EXTRACTED ENTRIES ::
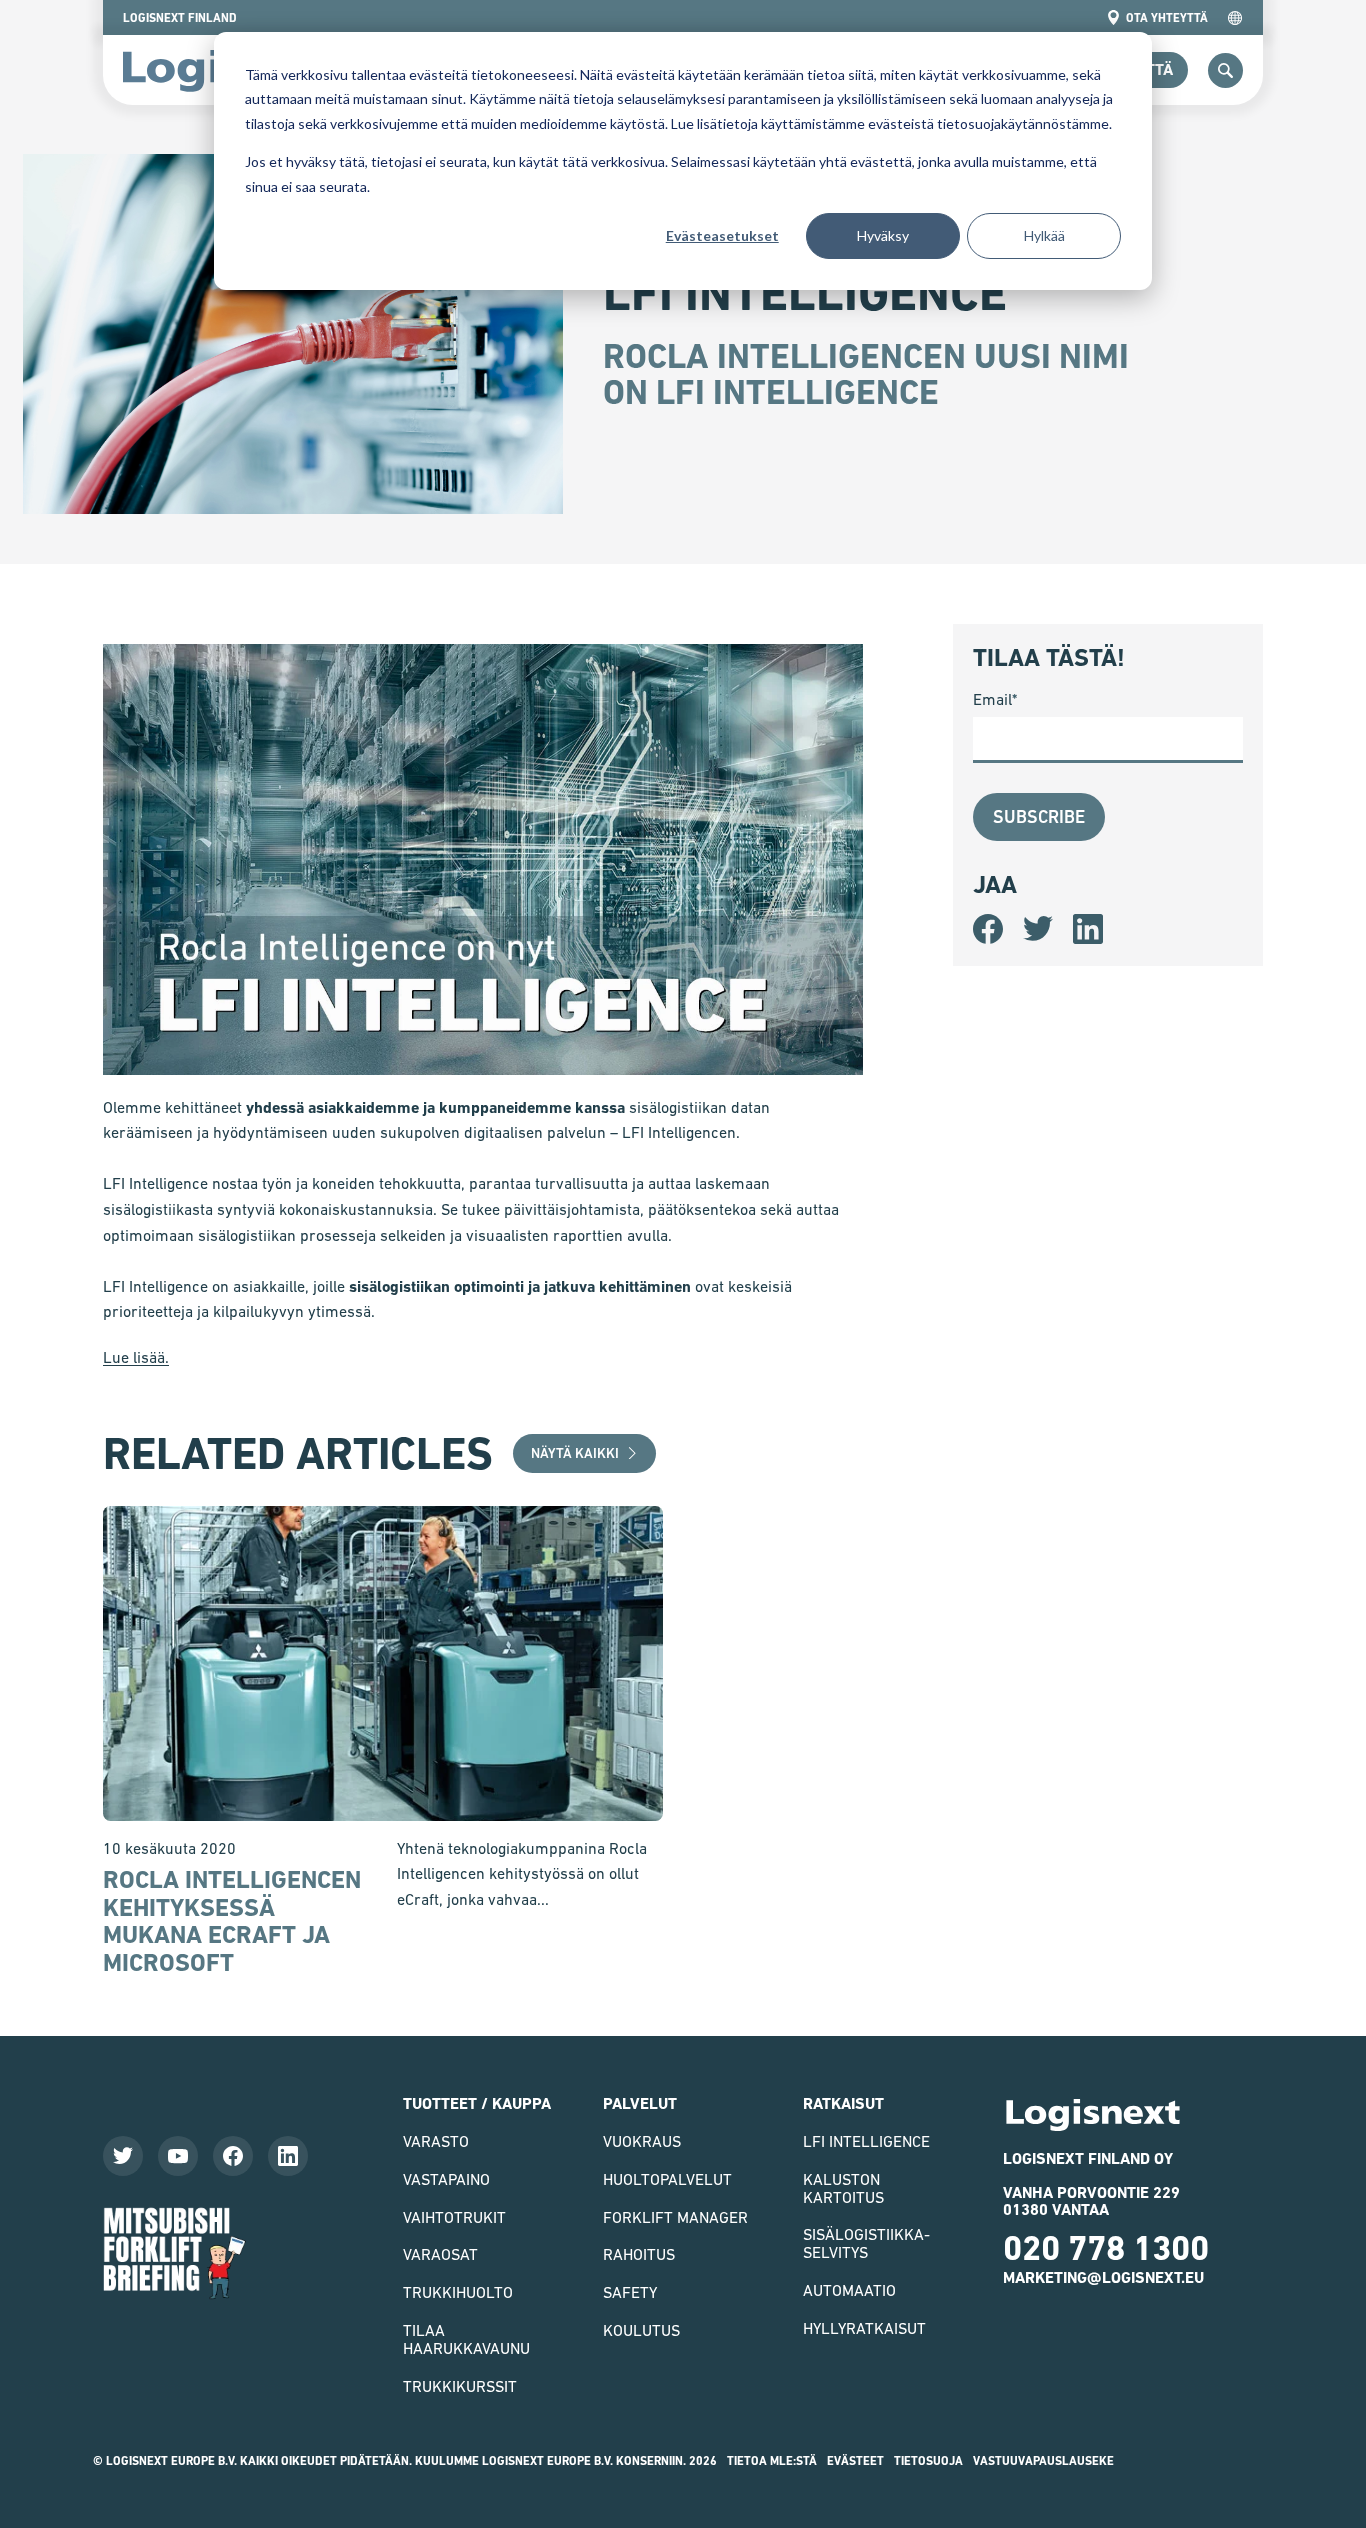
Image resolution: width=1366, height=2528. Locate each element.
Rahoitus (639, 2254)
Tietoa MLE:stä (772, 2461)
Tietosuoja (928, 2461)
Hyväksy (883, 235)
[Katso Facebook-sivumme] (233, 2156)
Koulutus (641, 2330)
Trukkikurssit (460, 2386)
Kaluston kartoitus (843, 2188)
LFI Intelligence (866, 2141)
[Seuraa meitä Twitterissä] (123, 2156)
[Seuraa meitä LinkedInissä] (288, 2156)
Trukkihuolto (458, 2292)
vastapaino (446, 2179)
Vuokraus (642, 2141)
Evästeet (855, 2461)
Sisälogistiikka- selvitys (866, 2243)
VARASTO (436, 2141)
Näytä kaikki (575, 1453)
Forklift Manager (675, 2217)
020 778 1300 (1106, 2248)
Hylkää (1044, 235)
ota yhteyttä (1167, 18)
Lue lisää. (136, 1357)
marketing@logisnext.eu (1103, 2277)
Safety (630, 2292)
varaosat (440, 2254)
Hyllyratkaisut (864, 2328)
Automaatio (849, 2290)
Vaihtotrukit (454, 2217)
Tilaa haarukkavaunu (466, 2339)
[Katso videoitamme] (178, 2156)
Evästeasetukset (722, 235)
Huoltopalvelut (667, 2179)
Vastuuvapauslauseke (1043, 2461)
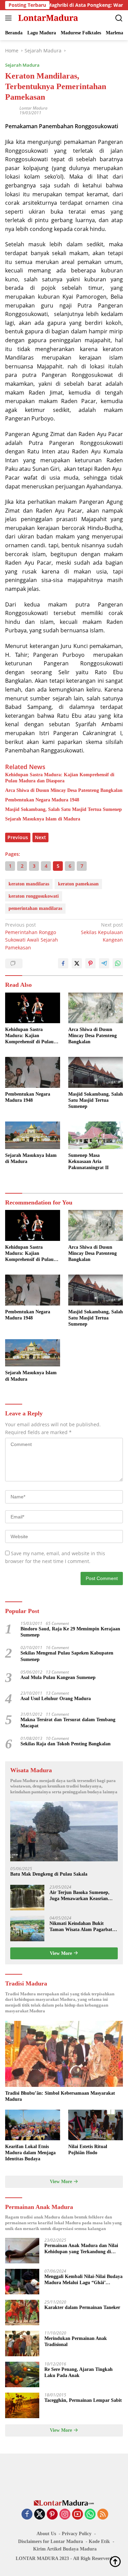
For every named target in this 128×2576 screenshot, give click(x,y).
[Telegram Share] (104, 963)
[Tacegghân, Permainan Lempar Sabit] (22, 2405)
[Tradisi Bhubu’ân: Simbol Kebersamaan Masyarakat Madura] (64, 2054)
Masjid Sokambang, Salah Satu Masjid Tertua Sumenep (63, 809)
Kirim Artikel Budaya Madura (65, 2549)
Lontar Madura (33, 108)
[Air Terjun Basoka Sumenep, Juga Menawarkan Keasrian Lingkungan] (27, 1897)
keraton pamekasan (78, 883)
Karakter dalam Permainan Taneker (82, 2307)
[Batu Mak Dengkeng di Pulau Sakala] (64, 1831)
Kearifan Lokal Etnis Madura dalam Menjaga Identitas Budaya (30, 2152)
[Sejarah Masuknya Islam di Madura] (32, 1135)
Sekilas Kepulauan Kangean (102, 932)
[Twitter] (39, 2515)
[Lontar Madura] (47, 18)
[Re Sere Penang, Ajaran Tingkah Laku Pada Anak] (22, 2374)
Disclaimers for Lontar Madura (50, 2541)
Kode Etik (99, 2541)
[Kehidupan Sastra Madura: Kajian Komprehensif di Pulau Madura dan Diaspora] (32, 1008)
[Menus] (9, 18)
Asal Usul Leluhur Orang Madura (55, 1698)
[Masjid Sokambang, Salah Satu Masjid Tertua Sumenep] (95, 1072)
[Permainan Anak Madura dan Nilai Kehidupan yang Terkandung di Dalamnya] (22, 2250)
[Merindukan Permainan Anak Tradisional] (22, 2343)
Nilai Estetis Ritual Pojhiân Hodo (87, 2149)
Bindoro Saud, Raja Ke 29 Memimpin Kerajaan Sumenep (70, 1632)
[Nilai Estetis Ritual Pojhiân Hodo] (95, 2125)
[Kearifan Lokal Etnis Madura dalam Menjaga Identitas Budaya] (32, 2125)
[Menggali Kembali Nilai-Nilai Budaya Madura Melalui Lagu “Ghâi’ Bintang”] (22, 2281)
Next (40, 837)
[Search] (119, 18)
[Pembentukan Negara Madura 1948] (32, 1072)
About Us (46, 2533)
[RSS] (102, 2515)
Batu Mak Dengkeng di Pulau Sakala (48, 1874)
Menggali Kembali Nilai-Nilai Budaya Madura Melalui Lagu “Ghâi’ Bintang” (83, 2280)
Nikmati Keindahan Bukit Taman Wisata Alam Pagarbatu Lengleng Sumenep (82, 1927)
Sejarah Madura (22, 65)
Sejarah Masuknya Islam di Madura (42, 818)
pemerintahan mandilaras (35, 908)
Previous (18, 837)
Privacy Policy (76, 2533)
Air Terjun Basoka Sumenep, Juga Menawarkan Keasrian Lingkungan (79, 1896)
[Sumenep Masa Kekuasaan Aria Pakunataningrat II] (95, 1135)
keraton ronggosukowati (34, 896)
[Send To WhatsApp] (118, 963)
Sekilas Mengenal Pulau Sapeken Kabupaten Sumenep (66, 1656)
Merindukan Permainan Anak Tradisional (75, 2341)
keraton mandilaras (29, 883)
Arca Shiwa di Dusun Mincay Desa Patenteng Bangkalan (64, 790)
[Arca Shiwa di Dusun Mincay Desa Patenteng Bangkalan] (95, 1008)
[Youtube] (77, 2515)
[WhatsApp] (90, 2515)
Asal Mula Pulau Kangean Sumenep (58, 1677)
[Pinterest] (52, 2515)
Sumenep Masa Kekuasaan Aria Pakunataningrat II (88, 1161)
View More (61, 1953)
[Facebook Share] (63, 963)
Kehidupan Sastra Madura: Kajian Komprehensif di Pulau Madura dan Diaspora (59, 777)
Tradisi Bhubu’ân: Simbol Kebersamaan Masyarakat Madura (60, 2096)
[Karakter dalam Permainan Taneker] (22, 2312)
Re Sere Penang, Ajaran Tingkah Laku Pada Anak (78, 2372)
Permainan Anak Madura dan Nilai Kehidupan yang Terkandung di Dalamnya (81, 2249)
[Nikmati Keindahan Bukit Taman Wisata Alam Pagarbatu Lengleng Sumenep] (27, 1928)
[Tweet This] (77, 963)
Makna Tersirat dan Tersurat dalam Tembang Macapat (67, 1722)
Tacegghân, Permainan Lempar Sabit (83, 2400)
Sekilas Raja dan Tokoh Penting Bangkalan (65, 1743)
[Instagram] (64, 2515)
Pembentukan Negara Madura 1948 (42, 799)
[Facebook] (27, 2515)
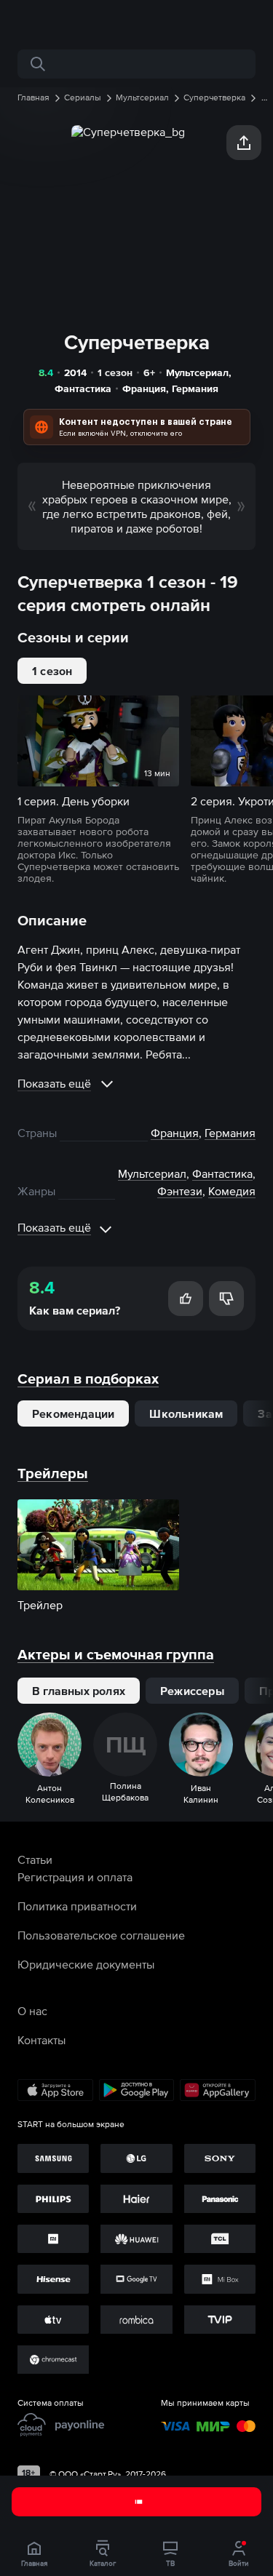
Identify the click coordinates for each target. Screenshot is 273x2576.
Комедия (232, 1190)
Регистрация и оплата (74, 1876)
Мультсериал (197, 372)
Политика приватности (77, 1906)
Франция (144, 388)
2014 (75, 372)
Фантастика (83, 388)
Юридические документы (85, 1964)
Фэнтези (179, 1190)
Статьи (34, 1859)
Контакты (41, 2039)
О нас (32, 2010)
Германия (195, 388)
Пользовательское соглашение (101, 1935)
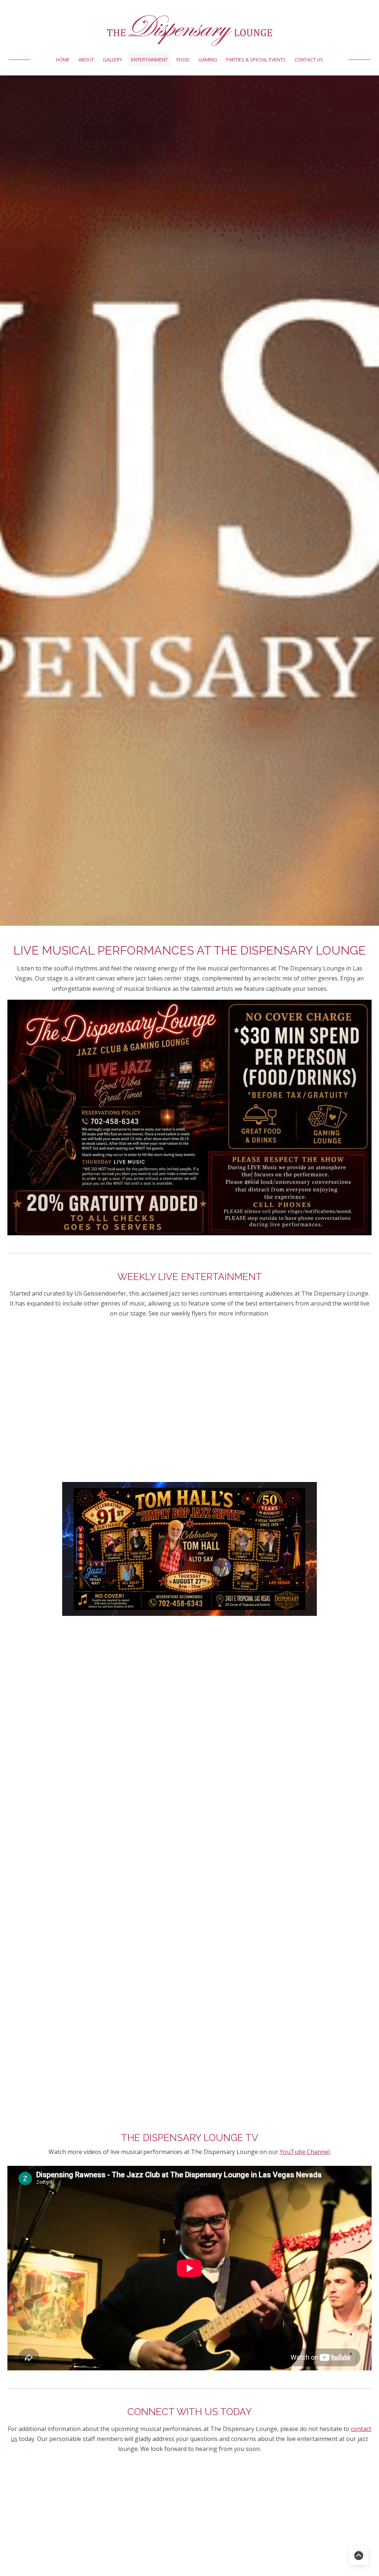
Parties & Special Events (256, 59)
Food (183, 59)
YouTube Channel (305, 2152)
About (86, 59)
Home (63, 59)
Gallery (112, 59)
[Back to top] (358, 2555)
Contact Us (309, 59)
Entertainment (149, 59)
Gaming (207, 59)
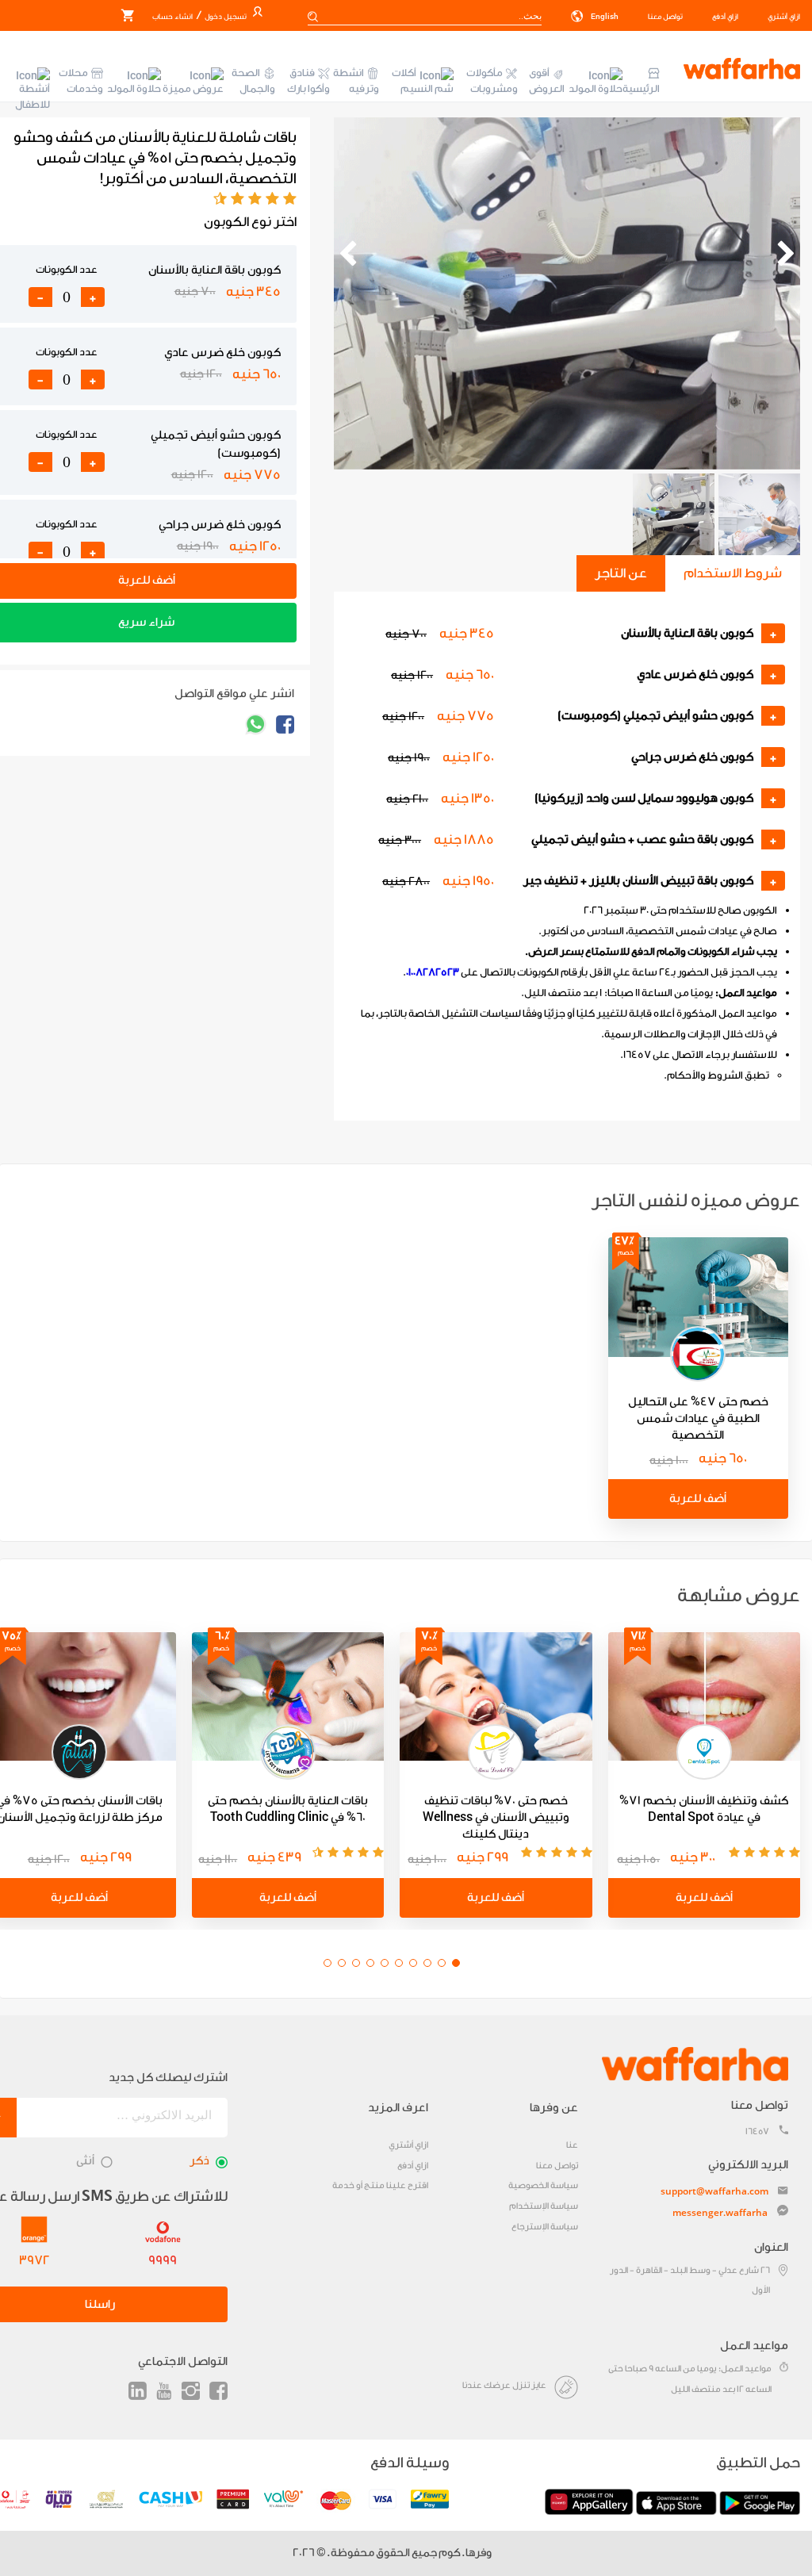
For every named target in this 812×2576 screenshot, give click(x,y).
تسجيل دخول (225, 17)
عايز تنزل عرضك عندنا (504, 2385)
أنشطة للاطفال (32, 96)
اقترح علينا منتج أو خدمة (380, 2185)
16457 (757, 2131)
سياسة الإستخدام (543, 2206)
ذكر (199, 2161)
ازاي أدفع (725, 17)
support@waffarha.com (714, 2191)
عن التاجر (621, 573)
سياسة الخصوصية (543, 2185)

EXERCISE :: Look through the entries above and list every line containing "Mincay".

FINAL ANSWER ::
Arca Shiwa di Dusun Mincay Desa Patenteng Bangkalan (64, 790)
[Arca Shiwa di Dusun Mincay Desa Patenteng Bangkalan] (95, 1008)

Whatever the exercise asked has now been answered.